Source extract:

####################

Covid19 – Five points to consider regarding child contact arrangements
It is important that you try to remember that lots of people are really worried about Coronavirus and the health of themselves, their children and their extended family. Even if you think it is safe it might be entirely reasonable for the other parent to be genuinely worried about other things.
They might not be stopping contact just to spite you or using Coronavirus as an excuse. Try not to fall into the trap of escalating matters by making a scene or turning up at the other person’s front door. It will not help things between you and it probably will not get you the contact you are asking for.
- Whether or not there is a Court Order in place you still need to behave like a sensible parent. If anyone in your household is symptomatic and you are self-isolating, you should not be sending your child for contact with the other parent or expect the child to be sent to you.
- If you or the other parent and the child need to travel on public transport for contact to take place, then there is the potential to expose yourselves to a health risk. You can ask each other to make alternative temporary travel arrangements where possible.

####################

Input data:
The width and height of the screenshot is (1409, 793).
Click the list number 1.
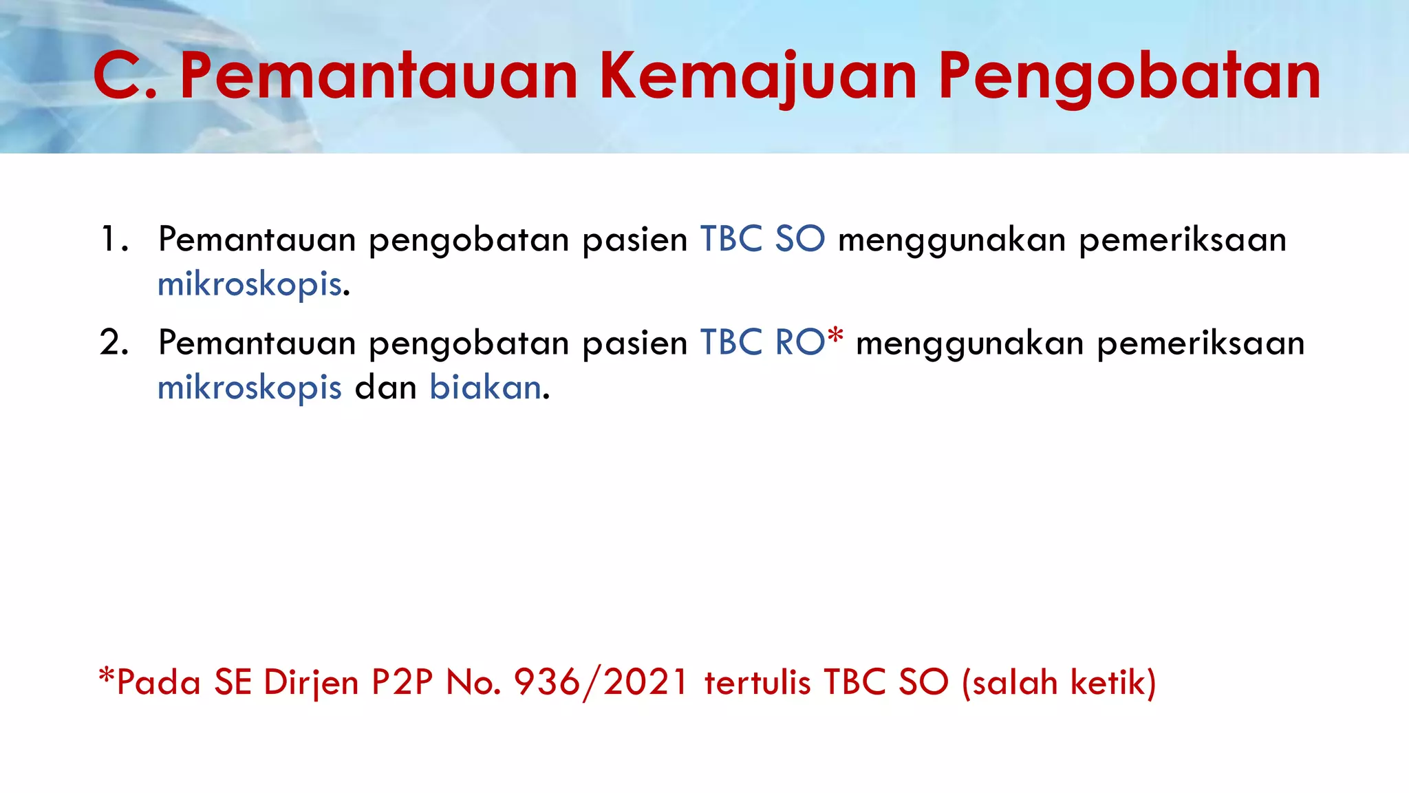114,240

####################

Problem to solve:
Continue the Covid-19 child contact guidance above from its last point, keeping the same style.

Answer to the exercise:
- If travel arrangements are currently unmanageable because either of you have unexpected childcare or work commitments due to Coronavirus, then you simply need to let the other parent know and see if you can find a temporary way around this.
- If either party is worried about sending the child for contact because they are not able to trust the other to keep the child safe and follow the Stay at Home Rules and guidance about Coronavirus then you should speak to each other and provide reassurances to the other about what your movements will be (i.e. essential travel only).
- If you do need to substitute contact in person for contact via Skype or FaceTime then remember it is entirely possible to still do meaningful things together – you can still play some games, read stories and help with any home learning that the child may be undertaking.
If what the other parent is saying about risks is an excuse, then this is not going to be a good excuse forever.